Fabian Cancellara (31) reist für einmal nicht mit dem Flugzeug. Von Bern fährt er die 320 km mit dem eigenen Wagen nach Kempten. Dann steigt er um, sitzt die restlichen drei Stunden neben dem Mechaniker in einem der Teamwagen. Nach seiner Ankunft in Traunstein/Chiemgau sagt er: «Das erinnert mich an meine Zeit als ganz junger Profi.»

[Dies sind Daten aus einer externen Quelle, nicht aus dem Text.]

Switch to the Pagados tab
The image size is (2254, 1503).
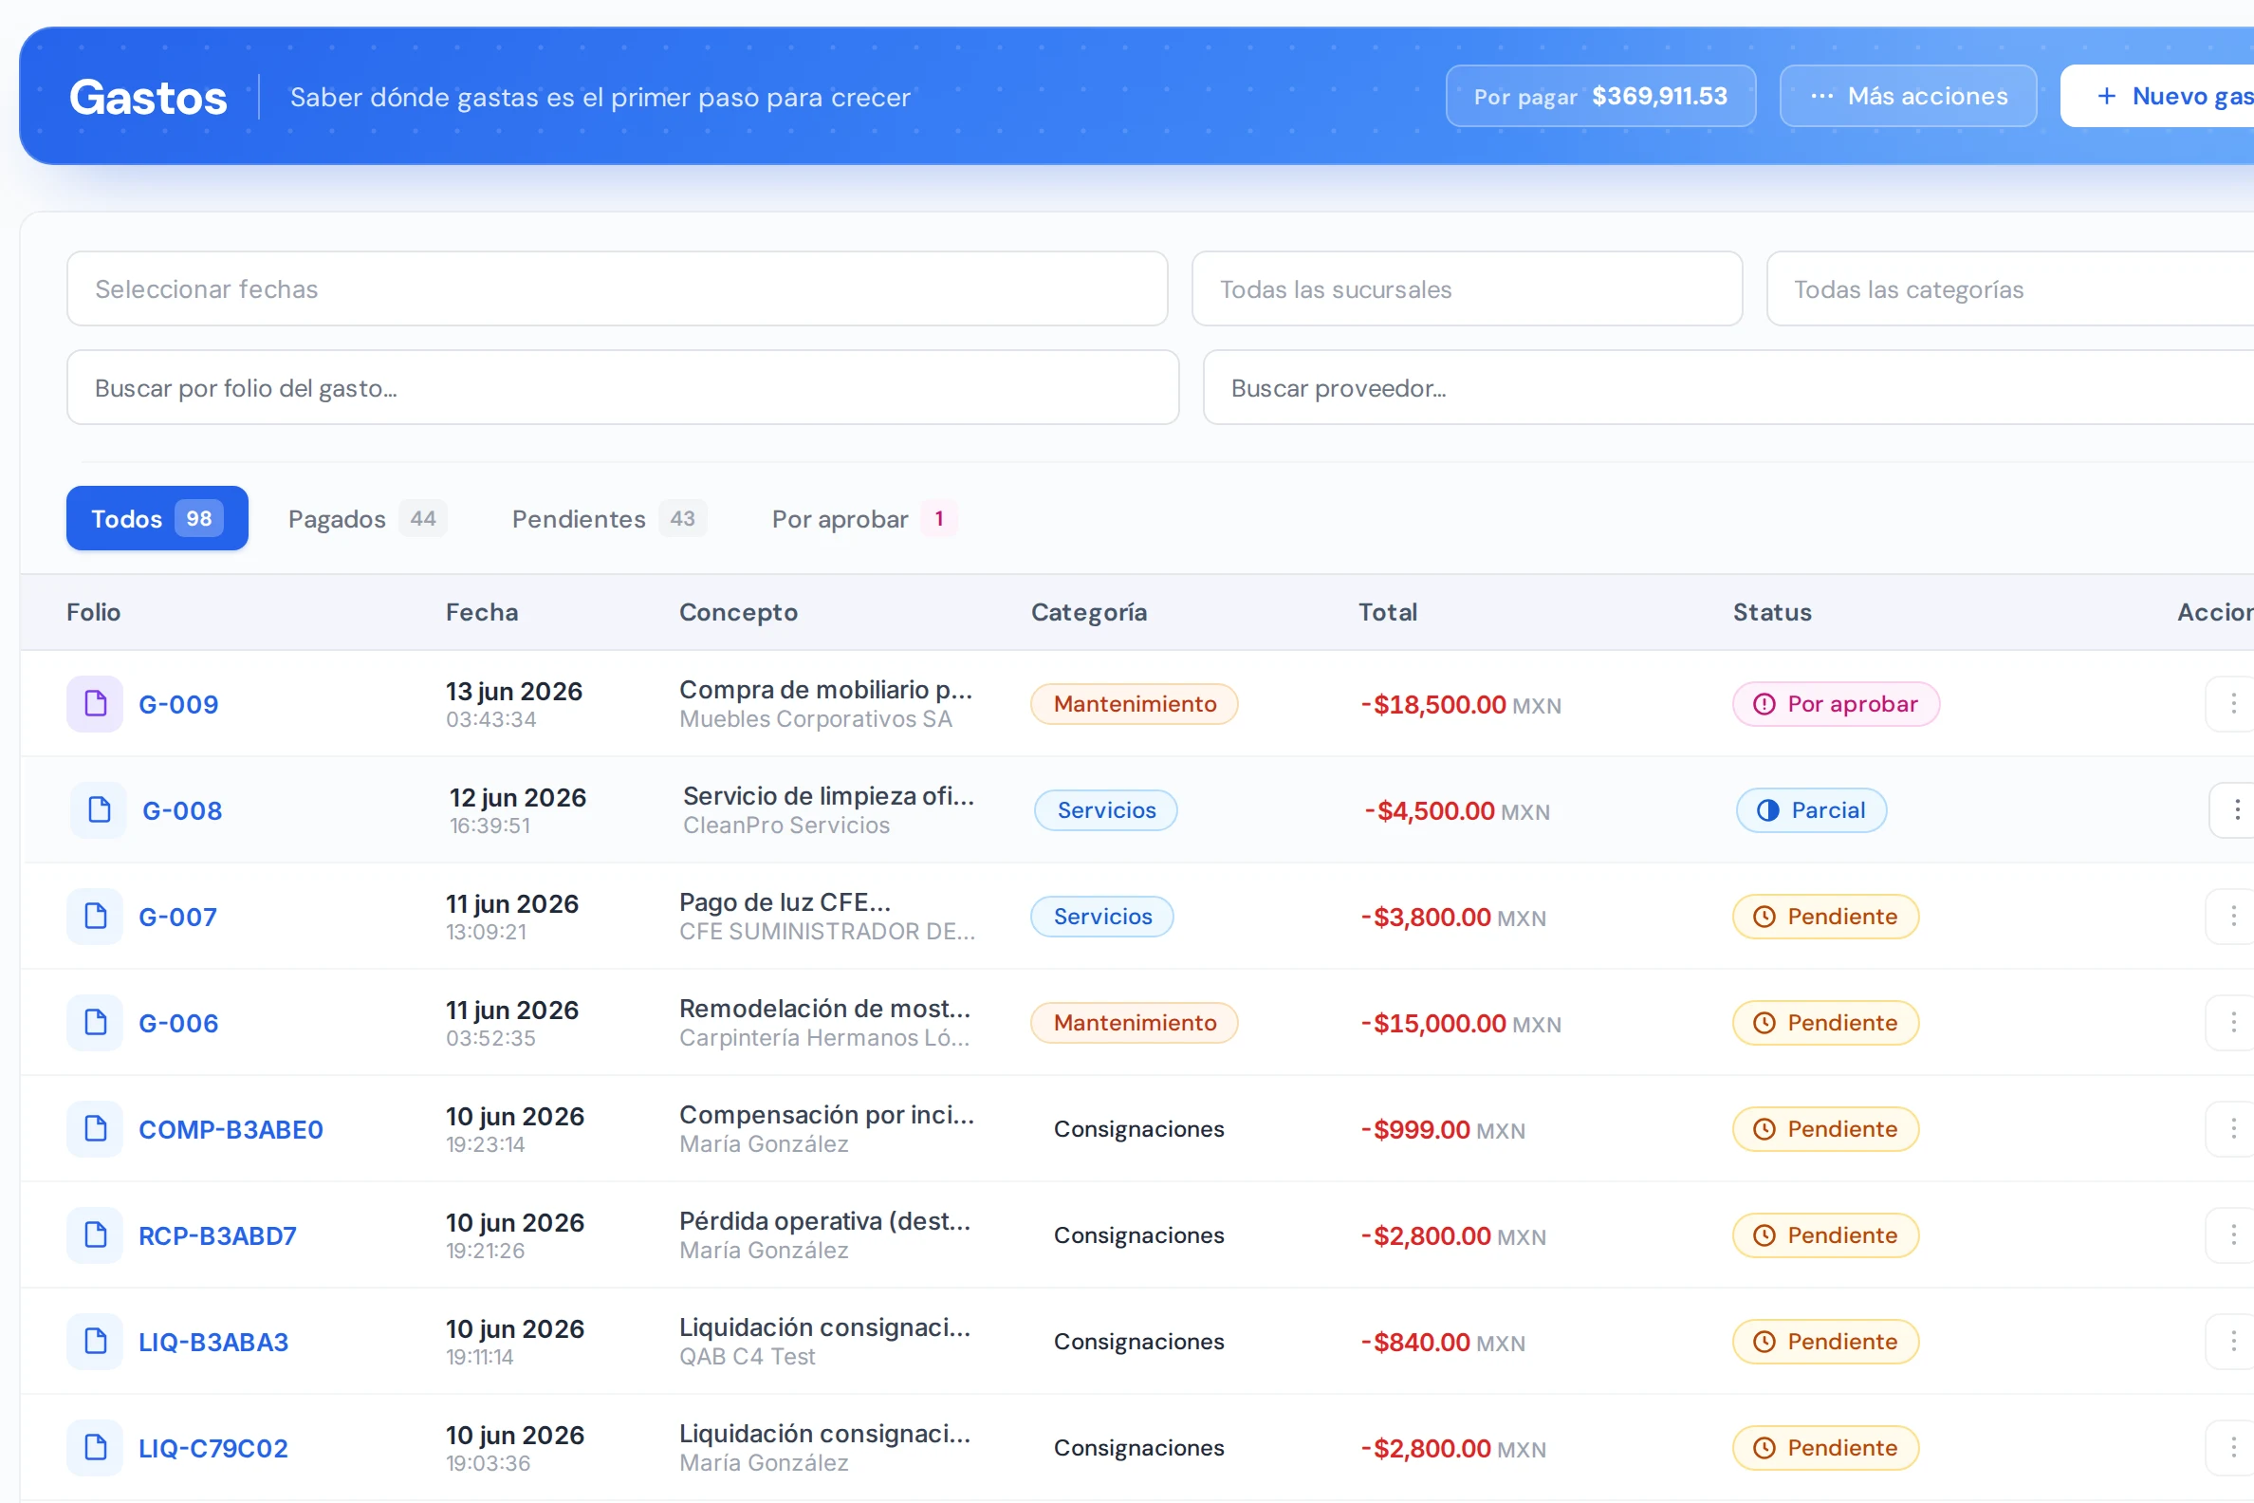tap(367, 519)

Seit Cancellaras Jungprofizeit ist viel passiert. Er hat viel gewonnen. Hat sich an vieles gewöhnt. Doch sein jüngster Sturz an der Flandern-Rundfahrt am 1. April hat ihn erstmals in elf Profijahren völlig aus dem Tritt gebracht. «Vier harte Monate habe ich für die Klassiker Flandern-Rundfahrt und Paris–Roubaix investiert. Dann wirft eine am Boden liegende Getränkeflasche alles über den Haufen – das war ein Stopp von hundert auf null.»
In den letzten Wochen ging dem schnellen Berner alles viel zu langsam. «Es waren nicht die Schmerzen des vierfach gebrochenen Schlüsselbeins», erzählt er. «Der Knochen ist verheilt, die Muskeln und Bänder sind auf bestem Weg. Aber die Heilung lief nicht so schnell, wie ich es geplant und gehofft habe.»
Auch der Formaufbau im Anschluss war mühsam. Erst nach drei Wochen trainierte er wieder auf der Strasse. «Mit teils ganz komischen Gefühlen. Ich frage mich öfters, ob die Zeit reicht, bis London wieder in Top-Form zu sein.» Er gibt auch zu, dass ihm bei der einen oder anderen Trainingsfahrt die Motivation fehlte.
Nach 52 Tagen kehrt er heute ins Renngeschehen zurück. Es ist mehr als ein Comeback, es ist ein Neubeginn. Er nennt die Gründe: «Ich war noch nie so ernsthaft verletzt. Musste noch nie so lange pausieren. Und so verunsichert wie jetzt war ich auch nie – ich weiss nicht, wo ich stehe.»
Die Trainingswerte seien in Ordnung, erklären ihm die Trainingswissenschaftler. Aber so richtig Bescheid weiss er erst im Rennen. Die Bayern-Rundfahrt (bis Pfingstsonntag) führt in fünf Etappen über 801,9 km. Sie startet gleich mit der Königsetappe («entweder bin ich im Feld oder angehängt») und hat am Samstag mit dem Einzelzeitfahren über 26,4 km («hat für mich keine grosse Bedeutung») einen zweiten Höhepunkt.